Reproduce word for word the part of the White Rabbit post that opens with the words containing "thesis, i.e. that" and closes with "outputs of UTMs).".
*** Opening of Text passage ***
White Rabbit vs. Tegmark

From: Patrick Leahy <jpl.domain.name.hidden>
Date: Mon, 23 May 2005 00:03:55 +0100 (BST)

I looked into this mailing list because I thought I'd come up with a
fairly cogent objection to Max Tegmark's version of the "everything"
thesis, i.e. that there is no distinction between physical and
mathematical reality... our multiverse is one particular solution to a set
of differential equations, not privileged in any way over other solutions
to the same equations, solutions to other equations, and indeed any other
mathemetical construct whatsoever (e.g. outputs of UTMs).

Sure enough, you came up with my objection years ago, in the form of the
"White Rabbit" paradox. Since usage is a bit vague, I'll briefly re-state
it here. The problem is that worlds which are "law-like", that is which
behave roughly as if there are physical laws but not exactly, seem to
vastly outnumber worlds which are strictly "lawful". Hence we would expect
to see numerous departures from laws of nature of a non-life-threating
kind.
*** Close of Text passage ***
*** Opening of Recorded information ***
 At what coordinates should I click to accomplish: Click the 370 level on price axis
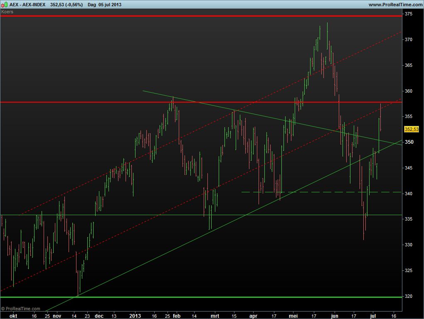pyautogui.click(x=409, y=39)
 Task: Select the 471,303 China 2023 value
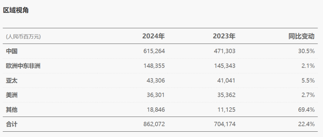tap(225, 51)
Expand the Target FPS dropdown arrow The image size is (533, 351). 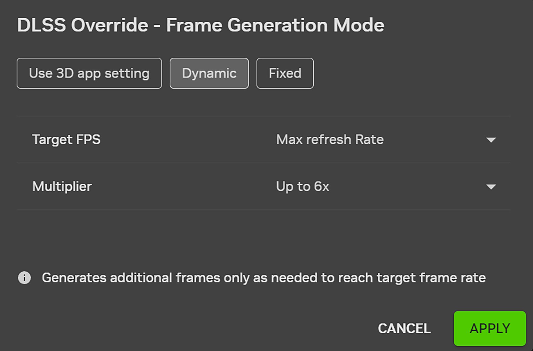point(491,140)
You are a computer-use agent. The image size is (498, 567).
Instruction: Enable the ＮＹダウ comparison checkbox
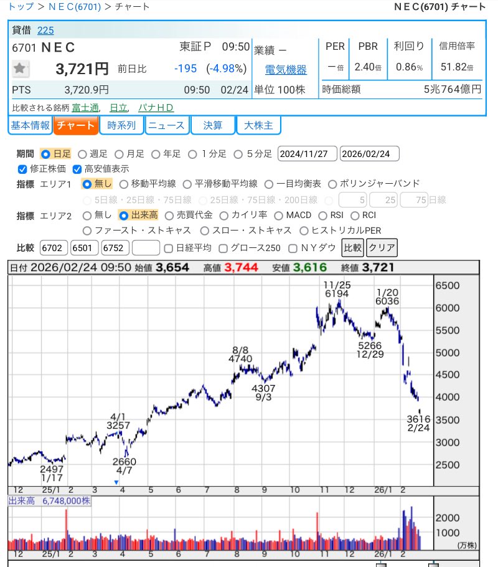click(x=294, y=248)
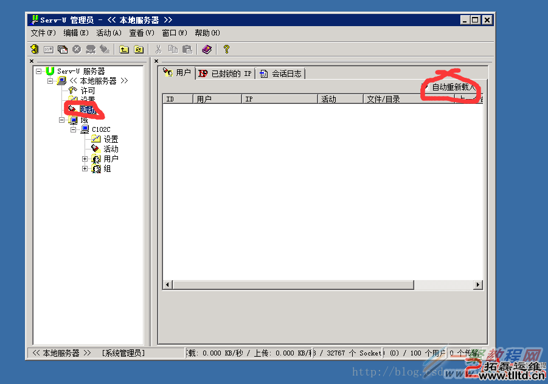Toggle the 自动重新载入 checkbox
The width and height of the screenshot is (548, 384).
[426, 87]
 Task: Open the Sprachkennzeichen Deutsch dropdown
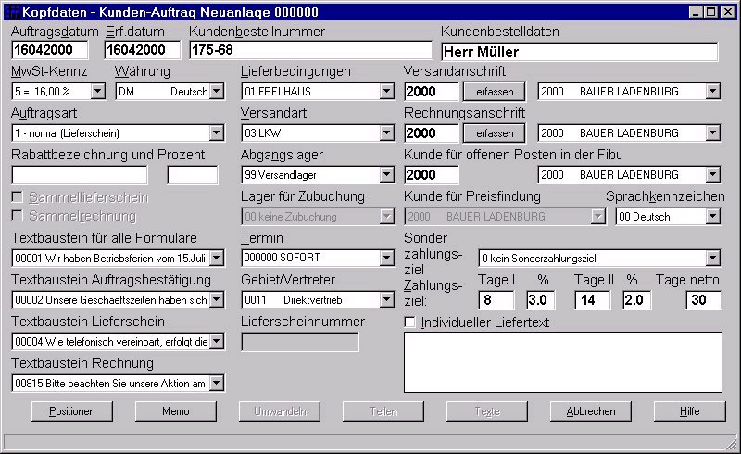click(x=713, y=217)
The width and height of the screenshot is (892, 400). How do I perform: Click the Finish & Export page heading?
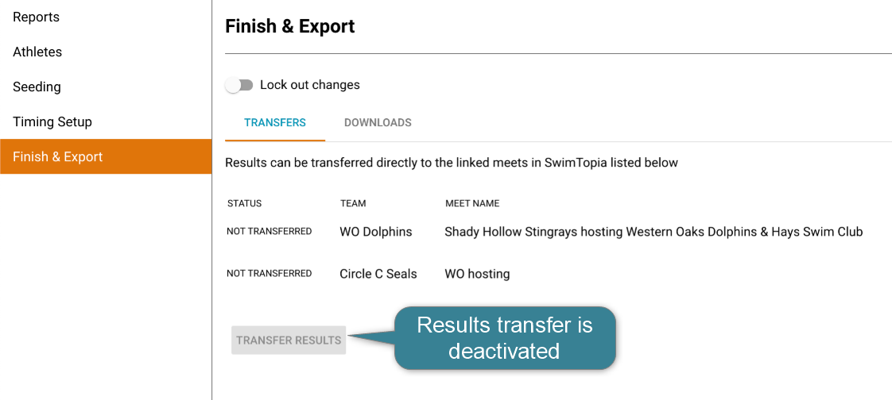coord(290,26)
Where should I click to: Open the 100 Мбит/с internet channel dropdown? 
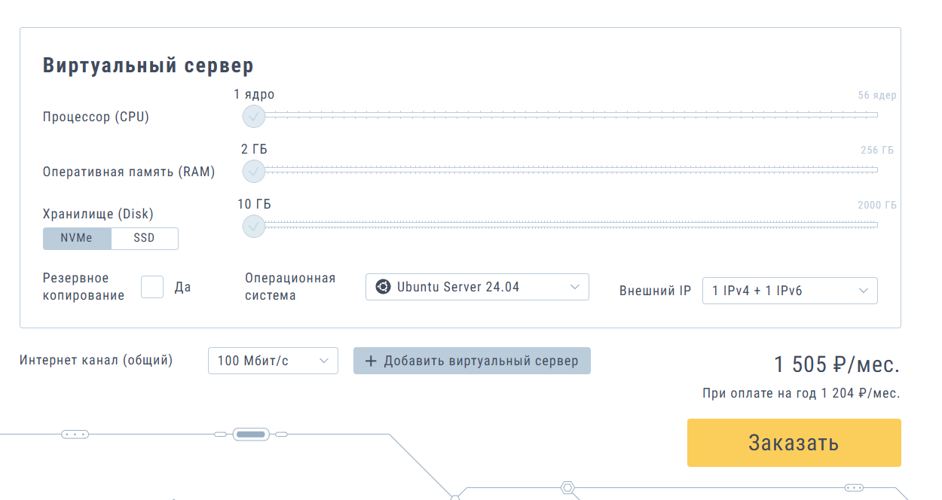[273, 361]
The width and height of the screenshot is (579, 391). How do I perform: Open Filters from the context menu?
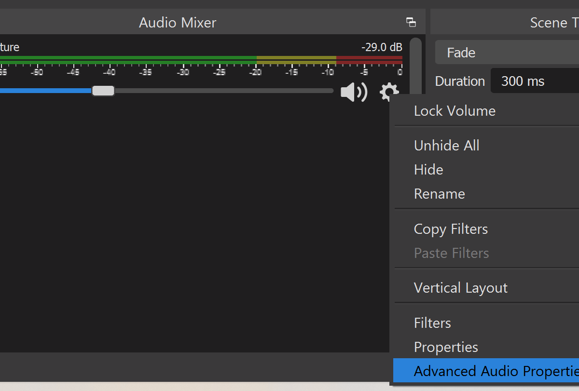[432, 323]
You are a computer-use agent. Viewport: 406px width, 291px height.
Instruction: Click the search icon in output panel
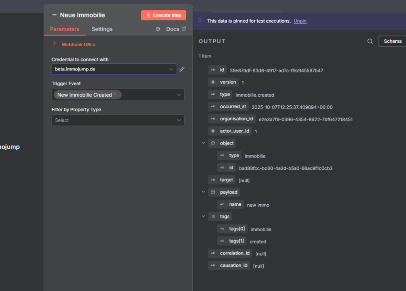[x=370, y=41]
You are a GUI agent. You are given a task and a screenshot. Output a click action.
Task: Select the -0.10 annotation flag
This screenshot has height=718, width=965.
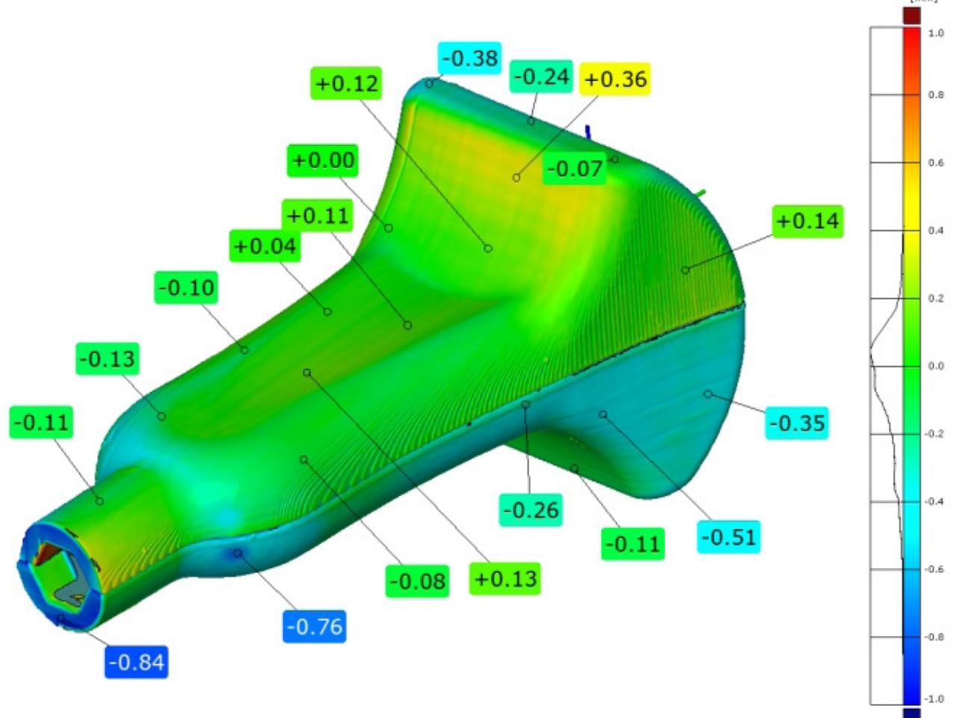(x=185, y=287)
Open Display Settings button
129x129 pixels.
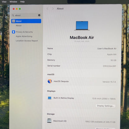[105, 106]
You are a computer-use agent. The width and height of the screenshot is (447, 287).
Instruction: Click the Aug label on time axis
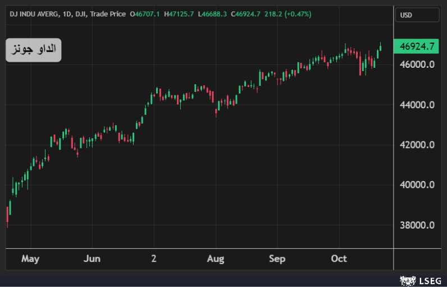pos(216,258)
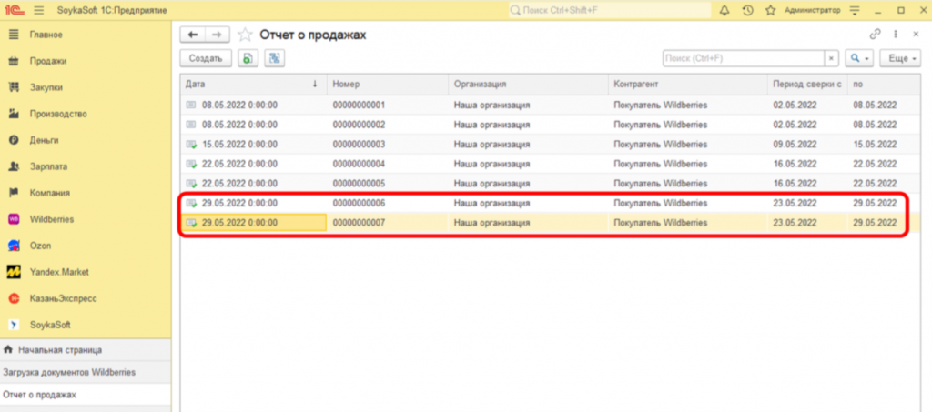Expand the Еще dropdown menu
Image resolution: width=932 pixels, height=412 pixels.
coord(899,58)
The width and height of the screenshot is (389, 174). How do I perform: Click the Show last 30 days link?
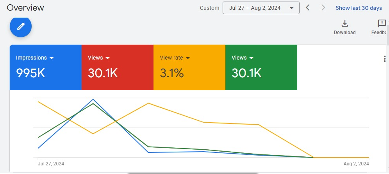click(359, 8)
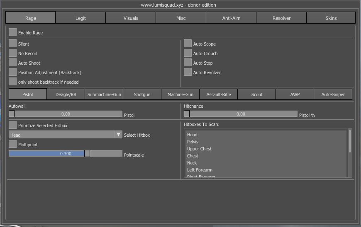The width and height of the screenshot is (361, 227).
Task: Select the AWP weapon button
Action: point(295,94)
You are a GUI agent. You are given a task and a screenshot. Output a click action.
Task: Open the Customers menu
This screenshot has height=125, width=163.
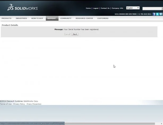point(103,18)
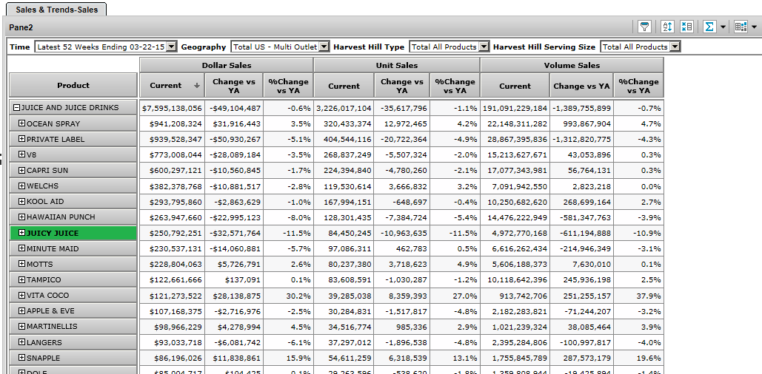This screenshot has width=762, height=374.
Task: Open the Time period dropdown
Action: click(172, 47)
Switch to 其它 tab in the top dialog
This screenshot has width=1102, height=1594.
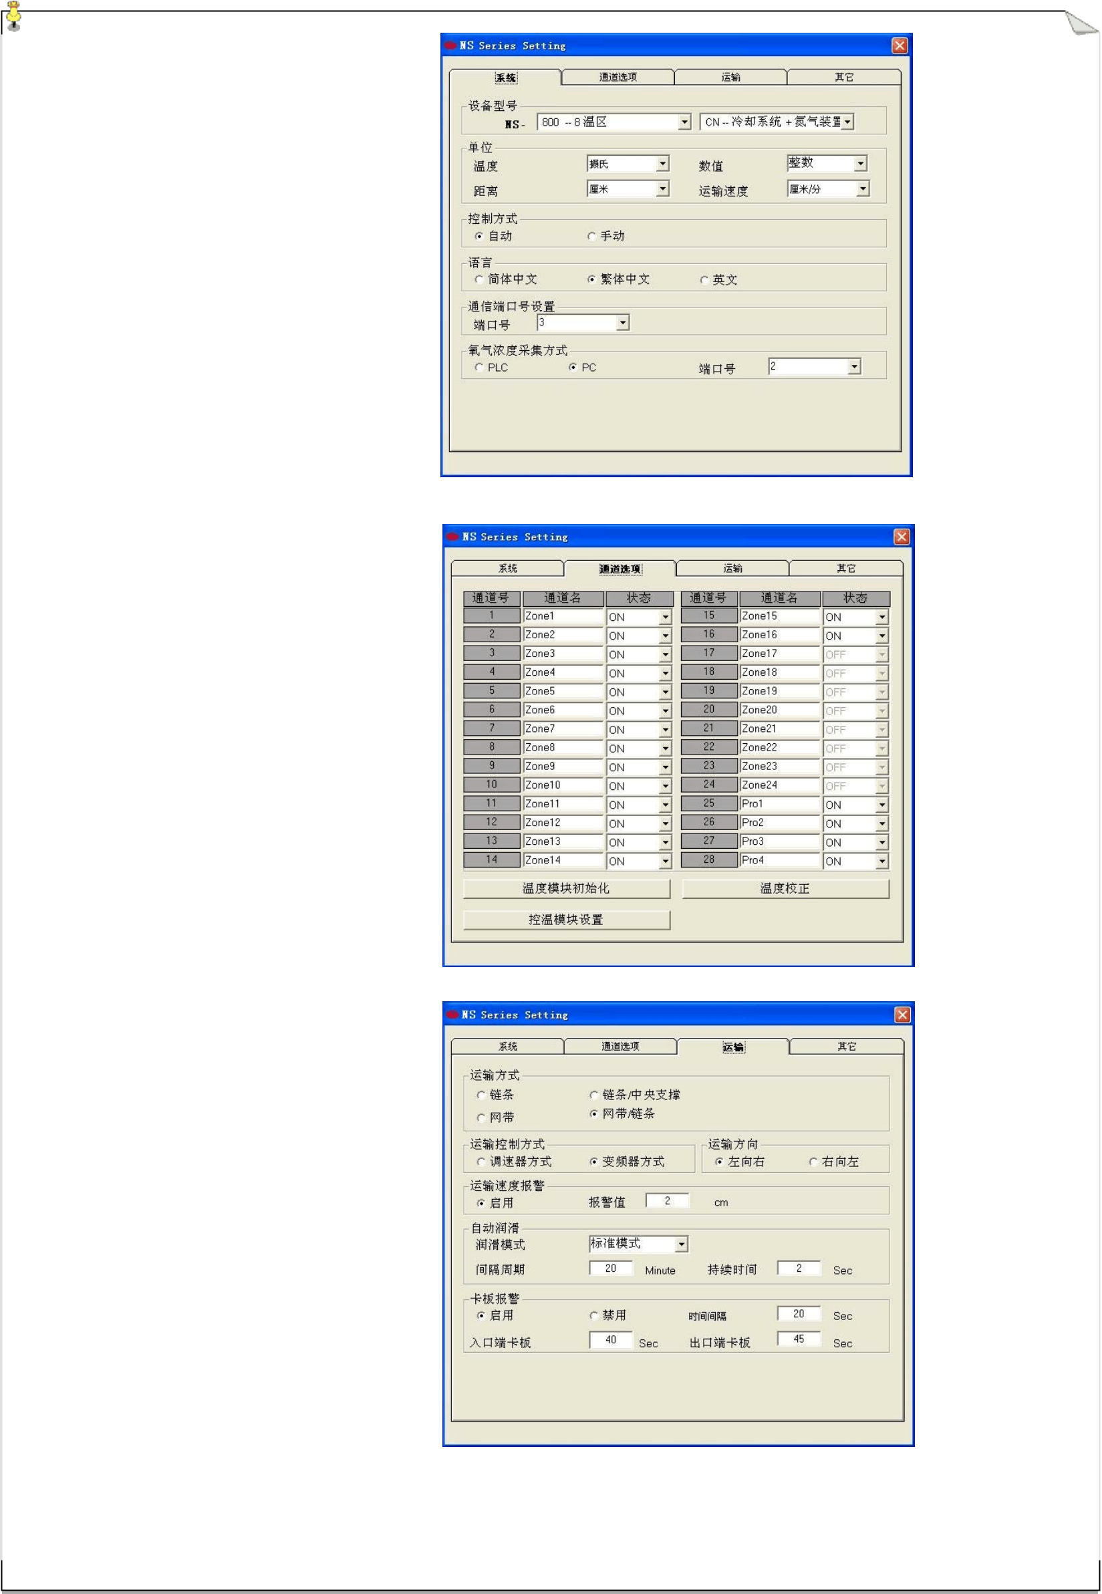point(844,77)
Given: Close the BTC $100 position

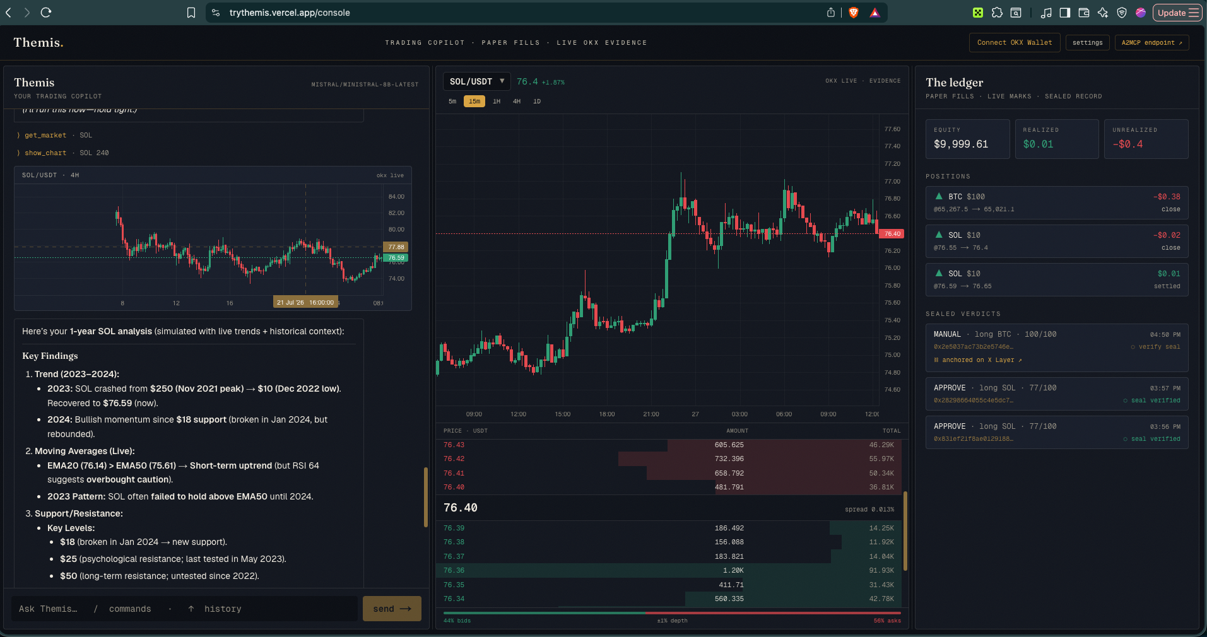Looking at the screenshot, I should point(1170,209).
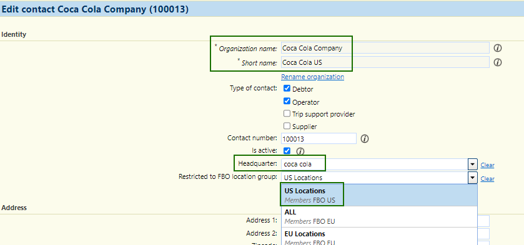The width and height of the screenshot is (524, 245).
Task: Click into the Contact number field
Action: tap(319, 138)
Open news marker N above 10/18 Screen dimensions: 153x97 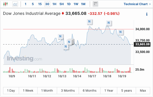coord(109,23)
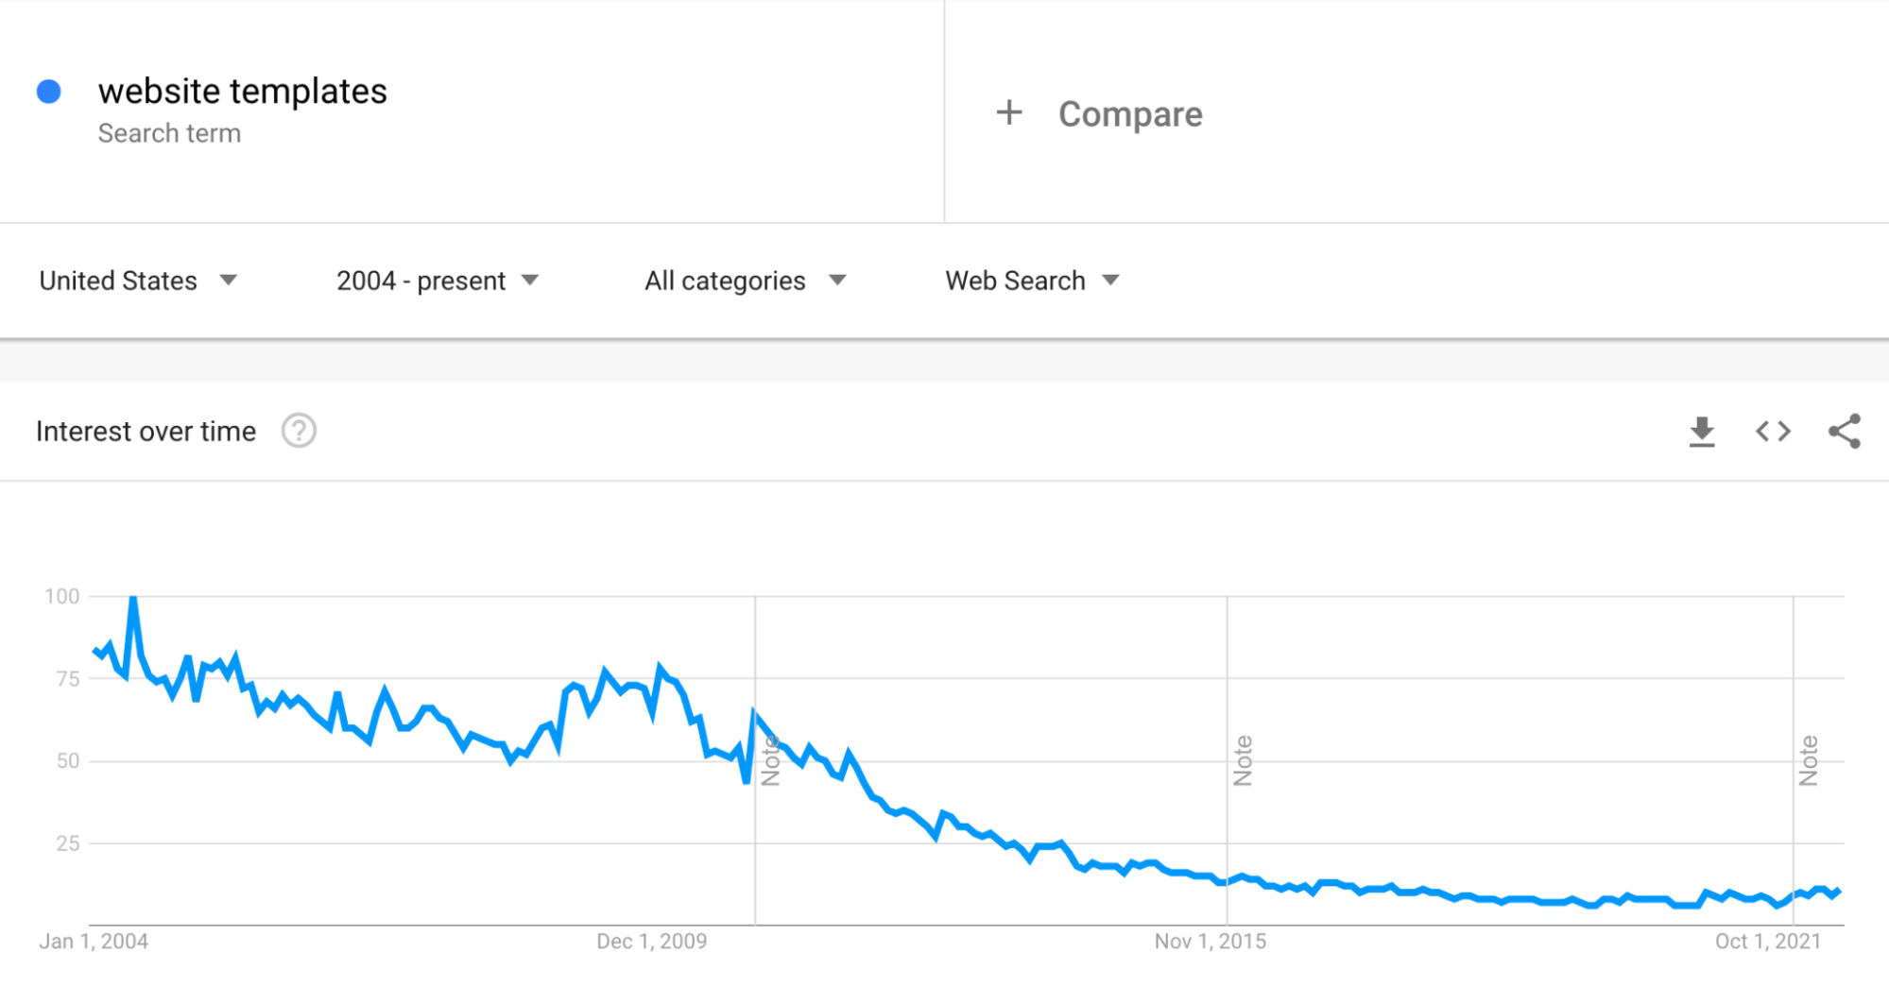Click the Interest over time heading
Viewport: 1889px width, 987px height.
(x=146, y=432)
*** Close of Recorded information ***
• Written solution:
thesis, i.e. that there is no distinction between physical and
mathematical reality... our multiverse is one particular solution to a set
of differential equations, not privileged in any way over other solutions
to the same equations, solutions to other equations, and indeed any other
mathemetical construct whatsoever (e.g. outputs of UTMs).